### Extracted records
━━━━━━━━

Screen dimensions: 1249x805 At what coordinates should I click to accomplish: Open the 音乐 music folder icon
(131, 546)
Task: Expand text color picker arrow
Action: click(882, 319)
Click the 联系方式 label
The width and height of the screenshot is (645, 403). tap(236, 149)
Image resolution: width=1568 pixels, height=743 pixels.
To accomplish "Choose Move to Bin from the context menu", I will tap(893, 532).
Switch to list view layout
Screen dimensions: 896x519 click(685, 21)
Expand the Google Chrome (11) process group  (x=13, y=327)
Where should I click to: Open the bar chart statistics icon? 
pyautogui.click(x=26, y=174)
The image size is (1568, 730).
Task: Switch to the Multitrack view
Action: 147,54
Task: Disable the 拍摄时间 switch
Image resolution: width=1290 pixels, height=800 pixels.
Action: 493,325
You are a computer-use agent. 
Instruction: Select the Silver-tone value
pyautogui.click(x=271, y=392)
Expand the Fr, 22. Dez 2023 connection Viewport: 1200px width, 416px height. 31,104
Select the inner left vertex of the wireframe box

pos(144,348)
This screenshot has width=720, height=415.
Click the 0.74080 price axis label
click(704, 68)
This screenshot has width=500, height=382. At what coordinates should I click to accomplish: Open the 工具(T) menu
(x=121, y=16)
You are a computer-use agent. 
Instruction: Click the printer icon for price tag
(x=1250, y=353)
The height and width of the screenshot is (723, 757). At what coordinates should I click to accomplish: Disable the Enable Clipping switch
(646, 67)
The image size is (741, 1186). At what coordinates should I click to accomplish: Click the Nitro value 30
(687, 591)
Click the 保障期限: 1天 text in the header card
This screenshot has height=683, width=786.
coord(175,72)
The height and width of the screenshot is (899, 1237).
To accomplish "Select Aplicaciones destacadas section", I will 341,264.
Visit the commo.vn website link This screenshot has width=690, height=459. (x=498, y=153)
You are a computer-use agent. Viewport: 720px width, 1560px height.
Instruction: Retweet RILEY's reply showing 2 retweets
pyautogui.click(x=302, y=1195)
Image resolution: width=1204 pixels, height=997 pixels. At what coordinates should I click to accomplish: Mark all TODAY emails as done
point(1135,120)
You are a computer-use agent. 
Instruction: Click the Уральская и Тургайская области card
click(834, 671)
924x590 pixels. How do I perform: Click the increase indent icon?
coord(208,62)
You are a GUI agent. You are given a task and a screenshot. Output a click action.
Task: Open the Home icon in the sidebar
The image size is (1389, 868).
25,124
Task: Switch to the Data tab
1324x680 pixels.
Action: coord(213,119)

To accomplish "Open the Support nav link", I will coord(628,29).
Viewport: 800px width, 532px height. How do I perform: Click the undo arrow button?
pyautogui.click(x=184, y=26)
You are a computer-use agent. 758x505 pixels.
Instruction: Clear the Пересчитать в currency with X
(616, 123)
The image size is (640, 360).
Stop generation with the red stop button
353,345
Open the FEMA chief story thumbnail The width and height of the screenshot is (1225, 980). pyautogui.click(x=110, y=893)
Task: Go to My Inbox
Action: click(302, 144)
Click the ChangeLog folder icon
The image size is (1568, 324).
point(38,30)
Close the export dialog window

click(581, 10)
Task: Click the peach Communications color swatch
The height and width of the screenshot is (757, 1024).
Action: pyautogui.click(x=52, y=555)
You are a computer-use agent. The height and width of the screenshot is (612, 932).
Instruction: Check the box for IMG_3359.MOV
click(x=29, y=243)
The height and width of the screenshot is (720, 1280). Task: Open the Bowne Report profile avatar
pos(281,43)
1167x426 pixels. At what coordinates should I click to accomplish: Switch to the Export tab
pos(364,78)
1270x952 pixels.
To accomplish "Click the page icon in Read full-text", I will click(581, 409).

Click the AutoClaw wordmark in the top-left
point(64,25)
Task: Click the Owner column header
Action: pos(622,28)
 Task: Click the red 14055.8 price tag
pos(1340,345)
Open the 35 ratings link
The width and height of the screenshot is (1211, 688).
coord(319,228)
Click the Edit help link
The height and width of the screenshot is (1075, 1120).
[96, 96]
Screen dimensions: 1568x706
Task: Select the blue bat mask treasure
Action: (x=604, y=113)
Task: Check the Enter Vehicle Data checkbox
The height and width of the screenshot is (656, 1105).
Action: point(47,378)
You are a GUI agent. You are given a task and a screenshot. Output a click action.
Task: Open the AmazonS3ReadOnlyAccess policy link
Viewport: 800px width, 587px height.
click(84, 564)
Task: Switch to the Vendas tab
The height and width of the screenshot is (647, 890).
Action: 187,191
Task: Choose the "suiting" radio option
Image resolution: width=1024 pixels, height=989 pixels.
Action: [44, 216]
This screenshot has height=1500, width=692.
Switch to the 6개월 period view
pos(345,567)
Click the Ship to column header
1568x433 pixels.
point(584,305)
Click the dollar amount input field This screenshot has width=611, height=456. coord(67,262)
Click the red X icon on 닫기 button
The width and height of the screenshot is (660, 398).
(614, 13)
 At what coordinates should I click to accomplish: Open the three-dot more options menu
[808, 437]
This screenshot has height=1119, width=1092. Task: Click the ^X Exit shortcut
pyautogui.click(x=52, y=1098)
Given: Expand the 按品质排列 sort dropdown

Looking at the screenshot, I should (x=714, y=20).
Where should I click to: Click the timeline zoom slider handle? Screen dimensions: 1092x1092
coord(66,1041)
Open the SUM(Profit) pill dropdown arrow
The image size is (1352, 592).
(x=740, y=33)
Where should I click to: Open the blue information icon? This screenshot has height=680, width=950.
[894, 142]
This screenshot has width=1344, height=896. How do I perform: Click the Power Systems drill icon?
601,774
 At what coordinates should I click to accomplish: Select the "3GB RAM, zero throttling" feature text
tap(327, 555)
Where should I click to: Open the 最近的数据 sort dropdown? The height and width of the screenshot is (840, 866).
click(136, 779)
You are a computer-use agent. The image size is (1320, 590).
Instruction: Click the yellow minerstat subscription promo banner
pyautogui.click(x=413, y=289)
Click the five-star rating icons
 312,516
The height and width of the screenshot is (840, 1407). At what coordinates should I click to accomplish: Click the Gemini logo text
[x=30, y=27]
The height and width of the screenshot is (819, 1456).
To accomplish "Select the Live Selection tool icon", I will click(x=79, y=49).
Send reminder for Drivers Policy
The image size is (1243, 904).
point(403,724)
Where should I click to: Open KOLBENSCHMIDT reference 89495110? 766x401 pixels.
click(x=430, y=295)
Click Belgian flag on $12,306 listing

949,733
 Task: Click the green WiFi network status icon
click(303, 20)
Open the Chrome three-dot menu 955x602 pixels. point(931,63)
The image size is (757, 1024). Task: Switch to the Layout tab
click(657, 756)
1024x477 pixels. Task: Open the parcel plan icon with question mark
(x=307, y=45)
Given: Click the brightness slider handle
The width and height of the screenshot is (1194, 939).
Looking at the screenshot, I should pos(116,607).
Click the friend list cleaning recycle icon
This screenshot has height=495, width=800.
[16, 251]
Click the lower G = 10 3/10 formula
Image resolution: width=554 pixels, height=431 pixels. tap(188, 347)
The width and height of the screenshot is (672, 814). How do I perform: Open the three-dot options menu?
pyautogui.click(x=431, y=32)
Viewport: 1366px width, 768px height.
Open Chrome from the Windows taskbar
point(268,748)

━━━━━━━━

### Work task
Search the listing above for the lines with "At what coordinates should I click to accomplish: Select" and "Open the Chrome", then output those lines and all lines between them exactly.

### The answer
 At what coordinates should I click to accomplish: Select the "3GB RAM, zero throttling" feature text
tap(327, 555)
Where should I click to: Open the 最近的数据 sort dropdown? The height and width of the screenshot is (840, 866).
click(136, 779)
You are a computer-use agent. The image size is (1320, 590).
Instruction: Click the yellow minerstat subscription promo banner
pyautogui.click(x=413, y=289)
Click the five-star rating icons
 312,516
The height and width of the screenshot is (840, 1407). At what coordinates should I click to accomplish: Click the Gemini logo text
[x=30, y=27]
The height and width of the screenshot is (819, 1456).
To accomplish "Select the Live Selection tool icon", I will click(x=79, y=49).
Send reminder for Drivers Policy
The image size is (1243, 904).
point(403,724)
Where should I click to: Open KOLBENSCHMIDT reference 89495110? 766x401 pixels.
click(x=430, y=295)
Click Belgian flag on $12,306 listing

949,733
 Task: Click the green WiFi network status icon
click(303, 20)
Open the Chrome three-dot menu 955x602 pixels. point(931,63)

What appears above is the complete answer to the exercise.